The ALJ thoroughly reviewed the sparse medical records from the relevant time period and considered Bryant's subjective complaints. (Tr. 24-26). The ALJ relied on Gaeta's opinion that the records prior to June 2015 did not show much in the form of abnormal examination findings that would support Bryant's allegations. (Tr. 24, 26). Gaeta found Bryant capable of medium work, but must avoid exposure to pulmonary irritants, noxious agents, and similar types of irritants. (Tr. 50). The ALJ also found Strong's opinion consistent in finding Bryant was capable of a substantially full range of medium-exertion work. (Tr. 25).

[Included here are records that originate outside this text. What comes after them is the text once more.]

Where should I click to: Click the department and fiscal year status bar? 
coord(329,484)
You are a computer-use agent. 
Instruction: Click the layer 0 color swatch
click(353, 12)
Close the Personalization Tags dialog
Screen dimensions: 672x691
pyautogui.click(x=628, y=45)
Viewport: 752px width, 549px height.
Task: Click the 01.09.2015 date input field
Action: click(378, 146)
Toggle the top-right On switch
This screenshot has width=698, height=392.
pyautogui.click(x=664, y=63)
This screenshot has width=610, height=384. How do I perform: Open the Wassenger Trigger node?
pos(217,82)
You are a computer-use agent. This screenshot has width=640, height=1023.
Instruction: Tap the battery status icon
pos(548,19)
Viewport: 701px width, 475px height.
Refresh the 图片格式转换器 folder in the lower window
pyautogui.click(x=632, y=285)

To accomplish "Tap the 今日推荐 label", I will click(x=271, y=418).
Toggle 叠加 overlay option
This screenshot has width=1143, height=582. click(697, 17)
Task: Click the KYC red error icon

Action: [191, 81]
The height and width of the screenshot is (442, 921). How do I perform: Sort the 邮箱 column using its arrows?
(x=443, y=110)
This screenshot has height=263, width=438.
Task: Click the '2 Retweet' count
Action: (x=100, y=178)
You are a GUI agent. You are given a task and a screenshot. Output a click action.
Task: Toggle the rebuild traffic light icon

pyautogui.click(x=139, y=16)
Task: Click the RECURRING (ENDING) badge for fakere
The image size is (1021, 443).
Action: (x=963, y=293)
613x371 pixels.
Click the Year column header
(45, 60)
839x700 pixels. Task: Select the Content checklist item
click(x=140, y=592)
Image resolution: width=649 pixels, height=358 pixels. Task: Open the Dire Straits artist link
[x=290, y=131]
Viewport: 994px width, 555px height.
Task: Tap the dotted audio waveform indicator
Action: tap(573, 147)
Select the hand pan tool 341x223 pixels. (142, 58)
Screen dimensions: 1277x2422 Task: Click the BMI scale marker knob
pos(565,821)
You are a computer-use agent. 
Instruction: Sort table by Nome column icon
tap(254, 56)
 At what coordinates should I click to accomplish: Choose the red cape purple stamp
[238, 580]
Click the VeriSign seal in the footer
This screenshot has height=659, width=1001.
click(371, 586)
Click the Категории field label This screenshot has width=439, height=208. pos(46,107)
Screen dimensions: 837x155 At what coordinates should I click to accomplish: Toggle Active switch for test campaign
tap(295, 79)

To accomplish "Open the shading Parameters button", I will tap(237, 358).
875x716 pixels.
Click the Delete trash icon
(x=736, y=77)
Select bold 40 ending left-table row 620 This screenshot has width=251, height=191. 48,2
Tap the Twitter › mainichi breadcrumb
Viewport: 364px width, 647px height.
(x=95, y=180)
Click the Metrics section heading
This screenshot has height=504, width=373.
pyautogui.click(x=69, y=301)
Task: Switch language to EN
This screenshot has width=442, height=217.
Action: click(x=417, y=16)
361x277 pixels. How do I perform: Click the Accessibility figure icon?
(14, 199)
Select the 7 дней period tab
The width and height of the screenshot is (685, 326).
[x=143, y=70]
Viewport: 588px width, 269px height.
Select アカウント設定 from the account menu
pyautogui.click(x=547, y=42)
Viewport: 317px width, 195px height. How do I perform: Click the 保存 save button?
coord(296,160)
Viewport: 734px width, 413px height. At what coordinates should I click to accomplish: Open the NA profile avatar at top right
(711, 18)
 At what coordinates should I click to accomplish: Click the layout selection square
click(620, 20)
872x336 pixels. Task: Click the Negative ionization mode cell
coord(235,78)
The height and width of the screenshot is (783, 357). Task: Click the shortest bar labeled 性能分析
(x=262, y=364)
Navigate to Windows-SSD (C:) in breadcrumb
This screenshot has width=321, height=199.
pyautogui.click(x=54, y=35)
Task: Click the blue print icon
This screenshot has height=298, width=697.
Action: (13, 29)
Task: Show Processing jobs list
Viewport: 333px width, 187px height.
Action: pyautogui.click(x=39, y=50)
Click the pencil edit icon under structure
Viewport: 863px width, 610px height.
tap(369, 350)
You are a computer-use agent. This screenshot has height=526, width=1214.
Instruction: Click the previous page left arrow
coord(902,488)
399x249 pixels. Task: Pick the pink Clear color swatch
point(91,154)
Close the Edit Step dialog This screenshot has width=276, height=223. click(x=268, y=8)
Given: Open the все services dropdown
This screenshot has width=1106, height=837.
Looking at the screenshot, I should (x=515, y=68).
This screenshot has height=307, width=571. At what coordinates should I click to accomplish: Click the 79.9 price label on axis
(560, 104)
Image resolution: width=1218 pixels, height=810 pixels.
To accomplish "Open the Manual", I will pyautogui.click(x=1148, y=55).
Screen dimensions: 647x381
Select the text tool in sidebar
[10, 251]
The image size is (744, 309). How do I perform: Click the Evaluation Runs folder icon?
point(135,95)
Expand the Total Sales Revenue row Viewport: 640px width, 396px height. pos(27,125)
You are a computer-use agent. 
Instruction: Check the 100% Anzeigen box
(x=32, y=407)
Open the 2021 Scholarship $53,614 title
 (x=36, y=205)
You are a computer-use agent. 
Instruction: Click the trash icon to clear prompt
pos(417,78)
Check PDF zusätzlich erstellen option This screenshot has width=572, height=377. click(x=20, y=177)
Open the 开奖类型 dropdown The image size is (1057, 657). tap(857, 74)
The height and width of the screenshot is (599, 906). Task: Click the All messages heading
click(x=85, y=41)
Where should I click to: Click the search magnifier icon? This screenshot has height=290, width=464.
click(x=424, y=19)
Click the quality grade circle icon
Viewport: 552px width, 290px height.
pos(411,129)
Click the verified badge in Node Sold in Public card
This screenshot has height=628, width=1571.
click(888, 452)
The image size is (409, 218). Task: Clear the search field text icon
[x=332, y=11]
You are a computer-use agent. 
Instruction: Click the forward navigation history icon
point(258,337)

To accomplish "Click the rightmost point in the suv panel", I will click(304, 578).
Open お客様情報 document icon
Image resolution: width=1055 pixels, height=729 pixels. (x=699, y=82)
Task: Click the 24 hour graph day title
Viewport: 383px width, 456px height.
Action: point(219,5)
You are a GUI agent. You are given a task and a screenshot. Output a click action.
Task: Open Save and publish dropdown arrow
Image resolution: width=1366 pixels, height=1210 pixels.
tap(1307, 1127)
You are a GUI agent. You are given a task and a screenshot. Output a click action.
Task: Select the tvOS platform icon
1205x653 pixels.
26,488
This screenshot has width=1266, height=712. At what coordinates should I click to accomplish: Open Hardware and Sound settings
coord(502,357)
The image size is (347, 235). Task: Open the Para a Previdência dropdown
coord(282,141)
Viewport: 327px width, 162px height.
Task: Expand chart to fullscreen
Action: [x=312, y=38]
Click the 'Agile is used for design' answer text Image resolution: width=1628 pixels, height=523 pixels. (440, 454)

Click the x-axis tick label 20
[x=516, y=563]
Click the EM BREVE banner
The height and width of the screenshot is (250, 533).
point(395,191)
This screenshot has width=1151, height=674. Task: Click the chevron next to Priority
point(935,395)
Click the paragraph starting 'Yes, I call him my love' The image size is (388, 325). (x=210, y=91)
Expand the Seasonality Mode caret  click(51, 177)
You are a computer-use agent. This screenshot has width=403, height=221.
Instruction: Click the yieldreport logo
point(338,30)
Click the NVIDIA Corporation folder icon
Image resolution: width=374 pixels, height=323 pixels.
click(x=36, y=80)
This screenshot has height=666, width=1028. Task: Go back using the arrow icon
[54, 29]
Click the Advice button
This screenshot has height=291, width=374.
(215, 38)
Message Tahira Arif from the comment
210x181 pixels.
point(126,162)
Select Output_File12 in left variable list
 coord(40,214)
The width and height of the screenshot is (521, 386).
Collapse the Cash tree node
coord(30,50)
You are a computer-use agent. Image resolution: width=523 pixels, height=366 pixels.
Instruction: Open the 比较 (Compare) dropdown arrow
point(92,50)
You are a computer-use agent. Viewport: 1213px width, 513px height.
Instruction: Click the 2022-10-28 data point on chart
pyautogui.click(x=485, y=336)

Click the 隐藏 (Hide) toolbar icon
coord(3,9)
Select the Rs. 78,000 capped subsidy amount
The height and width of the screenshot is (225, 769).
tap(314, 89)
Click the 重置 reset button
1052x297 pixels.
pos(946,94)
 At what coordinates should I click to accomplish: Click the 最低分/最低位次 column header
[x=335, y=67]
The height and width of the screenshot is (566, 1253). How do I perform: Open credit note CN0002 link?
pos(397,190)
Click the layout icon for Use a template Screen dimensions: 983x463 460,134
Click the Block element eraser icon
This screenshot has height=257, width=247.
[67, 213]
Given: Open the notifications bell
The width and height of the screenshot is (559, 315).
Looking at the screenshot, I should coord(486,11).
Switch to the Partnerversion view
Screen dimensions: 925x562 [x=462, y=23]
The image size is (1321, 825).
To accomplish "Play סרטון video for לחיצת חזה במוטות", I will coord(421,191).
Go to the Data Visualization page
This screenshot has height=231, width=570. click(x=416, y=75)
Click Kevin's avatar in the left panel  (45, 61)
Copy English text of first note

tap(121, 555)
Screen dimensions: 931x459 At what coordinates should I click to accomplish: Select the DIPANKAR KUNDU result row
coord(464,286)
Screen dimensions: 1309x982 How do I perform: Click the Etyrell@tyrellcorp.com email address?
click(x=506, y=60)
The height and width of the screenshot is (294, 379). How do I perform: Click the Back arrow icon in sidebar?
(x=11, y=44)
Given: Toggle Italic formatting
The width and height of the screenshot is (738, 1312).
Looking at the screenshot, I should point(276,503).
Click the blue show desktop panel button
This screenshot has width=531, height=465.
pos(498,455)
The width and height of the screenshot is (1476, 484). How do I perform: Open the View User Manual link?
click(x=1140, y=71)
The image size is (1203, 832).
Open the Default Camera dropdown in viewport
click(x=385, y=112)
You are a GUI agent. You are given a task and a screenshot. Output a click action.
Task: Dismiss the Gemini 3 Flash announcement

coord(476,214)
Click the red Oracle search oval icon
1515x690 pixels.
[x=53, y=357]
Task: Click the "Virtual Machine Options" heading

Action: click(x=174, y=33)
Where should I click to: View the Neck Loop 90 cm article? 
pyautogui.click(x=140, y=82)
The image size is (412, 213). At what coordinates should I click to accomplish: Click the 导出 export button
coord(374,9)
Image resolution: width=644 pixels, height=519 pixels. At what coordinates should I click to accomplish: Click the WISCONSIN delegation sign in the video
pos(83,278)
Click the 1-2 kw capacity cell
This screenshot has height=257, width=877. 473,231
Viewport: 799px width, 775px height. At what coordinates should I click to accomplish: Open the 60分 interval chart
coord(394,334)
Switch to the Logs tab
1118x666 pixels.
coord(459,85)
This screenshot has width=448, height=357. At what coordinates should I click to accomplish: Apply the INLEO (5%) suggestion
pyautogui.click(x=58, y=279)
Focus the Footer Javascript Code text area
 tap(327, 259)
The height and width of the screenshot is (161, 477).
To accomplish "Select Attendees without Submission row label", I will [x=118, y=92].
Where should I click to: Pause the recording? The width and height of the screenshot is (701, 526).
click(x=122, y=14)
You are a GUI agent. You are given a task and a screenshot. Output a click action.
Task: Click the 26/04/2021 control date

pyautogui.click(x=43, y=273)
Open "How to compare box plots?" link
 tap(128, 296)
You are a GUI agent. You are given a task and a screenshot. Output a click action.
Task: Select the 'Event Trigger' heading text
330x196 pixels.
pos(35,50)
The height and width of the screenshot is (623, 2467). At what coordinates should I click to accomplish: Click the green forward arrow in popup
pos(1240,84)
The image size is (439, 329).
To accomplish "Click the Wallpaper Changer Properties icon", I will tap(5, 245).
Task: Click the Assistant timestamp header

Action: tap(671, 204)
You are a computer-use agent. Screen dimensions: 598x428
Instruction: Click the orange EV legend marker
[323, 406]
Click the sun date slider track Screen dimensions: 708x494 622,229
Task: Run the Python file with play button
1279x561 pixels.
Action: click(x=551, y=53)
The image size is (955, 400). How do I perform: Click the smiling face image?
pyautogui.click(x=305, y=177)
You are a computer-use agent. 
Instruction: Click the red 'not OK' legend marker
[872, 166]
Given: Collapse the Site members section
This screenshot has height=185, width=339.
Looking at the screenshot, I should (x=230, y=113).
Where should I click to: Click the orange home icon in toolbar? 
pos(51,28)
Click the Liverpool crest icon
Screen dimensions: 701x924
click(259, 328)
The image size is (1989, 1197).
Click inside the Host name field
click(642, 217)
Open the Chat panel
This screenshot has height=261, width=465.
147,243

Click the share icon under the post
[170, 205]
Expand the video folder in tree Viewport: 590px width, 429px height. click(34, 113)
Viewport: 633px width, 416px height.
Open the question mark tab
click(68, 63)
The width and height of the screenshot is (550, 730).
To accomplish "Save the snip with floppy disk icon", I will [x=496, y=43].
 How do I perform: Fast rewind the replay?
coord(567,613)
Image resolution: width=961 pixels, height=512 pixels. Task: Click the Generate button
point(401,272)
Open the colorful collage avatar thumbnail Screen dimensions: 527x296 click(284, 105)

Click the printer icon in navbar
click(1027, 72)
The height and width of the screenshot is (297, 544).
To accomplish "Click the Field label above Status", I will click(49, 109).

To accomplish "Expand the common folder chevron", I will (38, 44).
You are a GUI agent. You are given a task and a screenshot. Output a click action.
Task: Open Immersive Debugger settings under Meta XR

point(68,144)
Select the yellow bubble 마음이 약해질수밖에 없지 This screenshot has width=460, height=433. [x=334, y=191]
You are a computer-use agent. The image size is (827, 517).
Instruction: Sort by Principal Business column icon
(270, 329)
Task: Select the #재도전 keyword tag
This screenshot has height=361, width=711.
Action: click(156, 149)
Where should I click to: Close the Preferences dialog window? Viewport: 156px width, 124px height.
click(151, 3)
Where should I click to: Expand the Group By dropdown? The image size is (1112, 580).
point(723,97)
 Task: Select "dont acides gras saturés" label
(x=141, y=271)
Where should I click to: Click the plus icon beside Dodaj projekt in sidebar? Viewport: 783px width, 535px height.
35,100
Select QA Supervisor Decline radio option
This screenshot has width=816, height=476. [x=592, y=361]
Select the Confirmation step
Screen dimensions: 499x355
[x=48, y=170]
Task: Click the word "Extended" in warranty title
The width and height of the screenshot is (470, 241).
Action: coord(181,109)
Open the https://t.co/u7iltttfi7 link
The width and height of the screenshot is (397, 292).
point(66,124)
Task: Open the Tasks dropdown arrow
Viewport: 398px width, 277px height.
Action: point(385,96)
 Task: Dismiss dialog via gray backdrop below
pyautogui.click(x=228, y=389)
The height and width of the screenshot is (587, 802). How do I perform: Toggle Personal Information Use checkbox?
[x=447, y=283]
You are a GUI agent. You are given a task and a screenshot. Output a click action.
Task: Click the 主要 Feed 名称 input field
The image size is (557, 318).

The ALJ considered all relevant evidence from the alleged onset date to the date last insured, including objective medical findings, medical source opinions, Bryant's subjective complaints, treatment history, and daily activities. (Tr. 23-26). Substantial evidence supports the ALJ's decision that prior to the date last insured for DIB, Bryant was capable of performing medium work except she must avoid exposure to dust, gases, odors, fumes, and poor ventilation.

2. SSI

Because this matter should be remanded for reconsideration of fibromyalgia under the SSR 12-2p rubric, the ALJ should also consider fibromyalgia in combination with all relevant evidence of impairments, both severe and non-severe to reach an RFC determination. See Barrio v. Comm'r of Soc. Sec., 394 Fed.Appx. 635, 637 (11th Cir. 2010). As a result, the Court need not opine further on this issue.

D. Whether the ALJ erred in posing a hypothetical question to the vocational expert regarding environmental irritants

The ALJ's RFCs for both DIB and SSI acknowledge that Bryant “‘must avoid exposure to dust, gases, odors fumes and poor ventilation.'” (Doc. 25, pp. 50, 56-57 (quoting Tr. 23, 27)). Bryant argues the ALJ erred in the hypothetical question to the vocational expert by limiting her to “‘concentrated exposure to dust, gas, fumes, odors, and poor ventilation.'” (Doc. 25, pp. 51, 57 (emphasis in original) (quoting Tr. 57).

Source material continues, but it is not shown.